ABOUT THE COLUMNIST

Gracie Bonds Staples is an award-winning journalist who has been writing for daily newspapers since 1979, when she graduated from the University of Southern Mississippi. She joined The Atlanta Journal-Constitution in 2000 after stints at the Fort Worth Star-Telegram, the Sacramento Bee, Raleigh Times and two Mississippi dailies. Staples was recently promoted to Senior Features Enterprise Writer. Look for her columns Thursdays and Saturdays in Living and alternating Sundays in Metro.

Lord, where did Bree Newsome get the nerve to climb 30 feet to remove that flag?

Girlfriend must have some pretty strong legs and arms.

When it comes to snakes and height, I’m pure chicken. For real.

But Newsome didn't wait to do what South Carolina's politicians should've already done. No, Newsome was like if you want something done, do it yourself.

“Enough is enough,” she told us.

Enough with all the back and forth about what the Confederate flag means and doesn’t. Enough about whether it’s appropriate and where.

The flag has been at the center of a hot debate since it showed up in a photo with alleged gunman Dylann Roof in the wake of a deadly shooting last month at Emanuel AME Church in Charleston. Roof is charged with shooting and killing nine of Emanuel's members, including its pastor, after they welcomed him into a Bible study session.

Activists across the country have been arguing for the flag’s permanent removal from Statehouse grounds ever since.

Dan Coleman, spokesman for the Sons of Confederate Veterans, said he thinks a little education about Southerners and Southern symbols would help defray tensions surrounding the emblem.

“I understand why people are uncomfortable with it,” Coleman said. “But the flag isn’t a governmental flag nor does it suggest support for slavery. It was the soldiers’ flag and we honor the soldiers, our ancestors who fought and died under that banner.”

Newsome, 30, said in television interviews that “It’s time to reconcile ourselves with the past and move forward into a better future where everyone has equal rights.”

Even though Georgia removed the emblem from its state flag nearly 15 years ago, the small 2014 kerfuffle over a specialty license plate design submitted by the Georgia chapter of the Sons of Confederate Veterans remains.

Gov. Nathan Deal seems to be as lost in the delusion of the Confederate flag as "Gone With the Wind."

Although he said he’s “not closing the door” on the issue, Deal said “we have to be cautious that we don’t get caught up on a sweep of emotion here and fail to recognize the heritage that is associated with these symbols.”

Coleman said his organization has asked for a meeting with Deal about the license plate but maintains the Confederate emblem has nothing to do with hatred. It’s all about honoring Southern heritage.

But even people whose family has lived here since before the Revolutionary War argue this isn’t about Confederate heritage.

“The flag represents the desire for states’ rights — but only the right to have slaves and deny people basic rights,” one reader said.

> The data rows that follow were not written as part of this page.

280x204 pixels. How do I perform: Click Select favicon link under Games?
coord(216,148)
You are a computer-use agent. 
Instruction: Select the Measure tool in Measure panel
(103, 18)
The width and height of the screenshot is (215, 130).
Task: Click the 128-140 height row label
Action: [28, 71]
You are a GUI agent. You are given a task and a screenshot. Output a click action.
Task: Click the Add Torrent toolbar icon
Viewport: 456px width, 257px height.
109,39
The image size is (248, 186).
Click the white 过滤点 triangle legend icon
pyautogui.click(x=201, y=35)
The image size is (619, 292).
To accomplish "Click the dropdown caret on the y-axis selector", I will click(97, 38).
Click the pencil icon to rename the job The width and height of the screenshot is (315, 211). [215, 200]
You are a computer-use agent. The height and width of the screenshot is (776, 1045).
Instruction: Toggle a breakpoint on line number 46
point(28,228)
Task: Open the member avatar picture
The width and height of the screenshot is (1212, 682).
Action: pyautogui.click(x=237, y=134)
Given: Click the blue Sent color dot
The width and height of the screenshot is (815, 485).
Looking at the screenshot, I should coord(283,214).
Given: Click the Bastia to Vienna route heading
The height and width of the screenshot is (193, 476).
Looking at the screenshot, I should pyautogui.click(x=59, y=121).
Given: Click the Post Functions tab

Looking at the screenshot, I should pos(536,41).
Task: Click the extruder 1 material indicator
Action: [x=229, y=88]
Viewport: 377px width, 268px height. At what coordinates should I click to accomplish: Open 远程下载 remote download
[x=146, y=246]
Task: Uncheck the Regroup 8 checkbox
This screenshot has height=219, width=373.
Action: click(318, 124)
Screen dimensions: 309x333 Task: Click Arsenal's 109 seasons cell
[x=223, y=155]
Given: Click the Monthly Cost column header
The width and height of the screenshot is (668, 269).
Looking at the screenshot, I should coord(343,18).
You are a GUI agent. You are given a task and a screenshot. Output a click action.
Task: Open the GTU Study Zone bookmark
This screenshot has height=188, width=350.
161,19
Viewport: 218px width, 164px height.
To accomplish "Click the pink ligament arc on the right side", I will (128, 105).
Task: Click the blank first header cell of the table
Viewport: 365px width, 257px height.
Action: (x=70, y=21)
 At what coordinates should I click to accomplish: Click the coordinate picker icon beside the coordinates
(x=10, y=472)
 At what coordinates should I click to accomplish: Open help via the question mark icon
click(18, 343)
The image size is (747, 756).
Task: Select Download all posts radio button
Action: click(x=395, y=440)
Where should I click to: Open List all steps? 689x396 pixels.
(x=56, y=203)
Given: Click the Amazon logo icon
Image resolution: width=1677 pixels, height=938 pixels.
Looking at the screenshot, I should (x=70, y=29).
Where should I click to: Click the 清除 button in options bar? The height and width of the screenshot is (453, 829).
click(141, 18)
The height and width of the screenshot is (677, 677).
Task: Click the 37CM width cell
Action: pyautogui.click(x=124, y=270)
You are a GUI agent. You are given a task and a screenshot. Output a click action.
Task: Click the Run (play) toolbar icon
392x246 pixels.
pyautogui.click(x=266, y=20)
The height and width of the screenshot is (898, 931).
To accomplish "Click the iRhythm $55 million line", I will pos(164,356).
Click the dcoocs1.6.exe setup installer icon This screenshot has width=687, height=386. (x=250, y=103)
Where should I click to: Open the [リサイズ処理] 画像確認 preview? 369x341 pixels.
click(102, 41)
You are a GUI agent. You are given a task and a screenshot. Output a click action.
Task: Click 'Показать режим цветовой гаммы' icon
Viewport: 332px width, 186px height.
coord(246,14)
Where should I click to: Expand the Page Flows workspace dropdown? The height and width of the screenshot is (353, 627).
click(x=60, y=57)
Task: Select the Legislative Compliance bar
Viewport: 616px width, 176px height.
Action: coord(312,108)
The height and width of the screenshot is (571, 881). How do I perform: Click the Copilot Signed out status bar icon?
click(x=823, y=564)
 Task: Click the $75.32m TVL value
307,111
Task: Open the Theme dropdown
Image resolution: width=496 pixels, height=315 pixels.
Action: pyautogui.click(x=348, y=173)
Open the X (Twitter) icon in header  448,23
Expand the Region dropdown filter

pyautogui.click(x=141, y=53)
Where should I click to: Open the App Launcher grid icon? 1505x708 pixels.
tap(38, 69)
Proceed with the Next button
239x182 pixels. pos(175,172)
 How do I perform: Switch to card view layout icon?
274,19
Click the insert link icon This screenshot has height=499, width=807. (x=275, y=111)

Jay Scott, of Atlanta, said it’s time to be honest about the root of “Confederate heritage.”

“Georgia’s article of secession is entirely about slavery and the failure of Northern states to support slavery,” he said. “Even referring to the years 1860-1960s as ‘Jim Crow’ is a sugar-coating. Jim Crow, after all, was a caricature created by a performer wearing blackface — crude and insensitive, but not physically harmful. But those years were brutal.”

And any argument to the contrary is just about as disturbing as the one about black people being happy to be slaves.

I remember the first time my daughter read about slavery.

“Why did they do that to us?” she asked me.

Even at the age of 8, she knew there was something inherently wrong in that system; that no happiness could be found in being property, of living under a whip, of someone selling off your family.

Slavery was the central point of contention in the Civil War. And the Confederacy wanted to preserve that institution.

Even after it was abolished, some Southern states like Georgia continued slavery in places like the Chattahoochee Brick Company and Sloss Coal. Read it in detail in Douglas A. Blackmon’s “Slavery by Another Name.”

Between the Emancipation Proclamation and the beginning of World War II, millions of African-Americans were forced into the South’s new forms of coerced labor. Under laws enacted specifically to intimidate blacks, tens of thousands were arbitrarily detained, hit with high fines and charged with the costs of their arrests. With no means to pay such debts, they were then sold into coal mines, lumber camps, brickyards, railroad construction crews and plantations.

That’s quite a heritage.

The sons and daughters of the Confederate veterans should be able to fly that banner all they want, but should everyone else have to accept its place on state buildings?

Maybe that’s why Bree Newsome climbed that flagpole and took it down. Only it didn’t last long. State officials were quick to raise the Confederate banner again and charge Newsome and a fellow activist with defacing a monument. If convicted, she faces up to a $5,000 fine and three years in prison.

On Saturday, there were more protests by the South Carolina NAACP. And this week, the South Carolina Senate voted to remove the Confederate flag from Statehouse grounds, and it sent the proposal to the state’s House of Representatives.

Let’s hope South Carolina does the right thing. Let’s hope Georgia does, too.